Le peuple des arcades !

L’autre jour à Berne, lors du rassemblement pacifique tué dans l’œuf par près de 400 Robocops ployant sous leur arsenal répressif, nous avons pu quitter juste à temps la nasse qui se refermait sur nous à la place de la gare et nous nous sommes rendus devant le palais fédéral en passant, sous les arcades, par les rues marchandes. J’ai eu alors une sorte de vision crépusculaire de l’humanité qui ne m’était jamais apparue de façon aussi nette. Alors que sur la place de la gare des hommes, des femmes, vieux, jeunes, junkies, paysans, bcbg, artistes cherchaient à fendre l’armure des robocops en leur offrant des fleurs, en leur chantant leur attachement à la liberté, sous les arcades, les clones fièrement masqués vaquaient à leurs petites emplettes, parfaitement indifférents à ce qui se jouait à quelques centaines de mètres d’eux. J’eux l’impression de ramer à contre-courant d’une déferlante de boue. Ils avaient beau être tous bien propres sur eux, la servitude masquée que les clones arboraient fièrement dégageait une pestilence ne relevant pas de la simple laideur, car renvoyant à ce qui n’est pas sensible.

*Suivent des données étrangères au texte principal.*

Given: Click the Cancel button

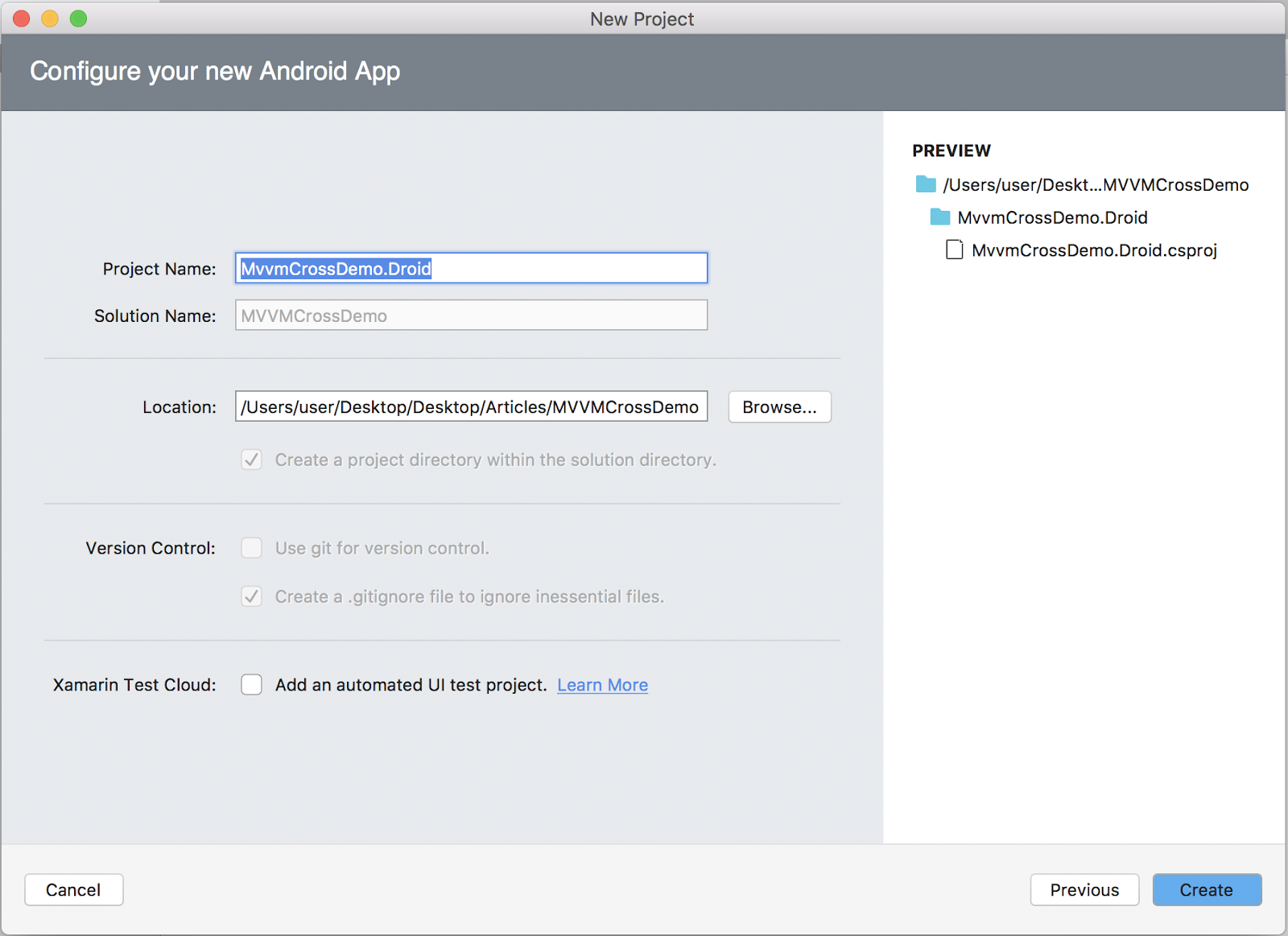Looking at the screenshot, I should point(73,889).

Sous les arcades de Berne, où les boutiques rutilantes se succèdent les unes autres, le masque m’apparut pour ce qu’il est réellement, la marque du reniement de toute vie de l’esprit, son enfouissement dans la matière. Vous aspirez à vous goinfrer braves gens, à baver devant les vitrines, à vous procurer les frissons de l’achat compulsif, on vous a dit que le masque était le prix à payer pour pouvoir continuer à tomber en pamoison devant le dernier sac Gucci ou le dernier Smartphone, ce ne sont donc pas les petits agités de la place de la gare qui vont vous écarter de votre fiévreuse quête, empressés que vous êtes à aller exhaler vos derniers râles dans vos temples de la consommation. Vous êtes les armées de réserve du globalisme. Vous, le peuple des arcades, vous êtes les complices des mensonges de la haute finance qui a tout dévoré, mis tous les rouages des Etats au service de sa rage prédatrice. Vous en êtes les créatures tout comme vos dirigeants. Vous vivez dans un enfermement bestial qui vous convient, quand il deviendra minéral, peut-être alors, peut-être seulement, commencerez-vous à déchanter. Mais il sera trop tard !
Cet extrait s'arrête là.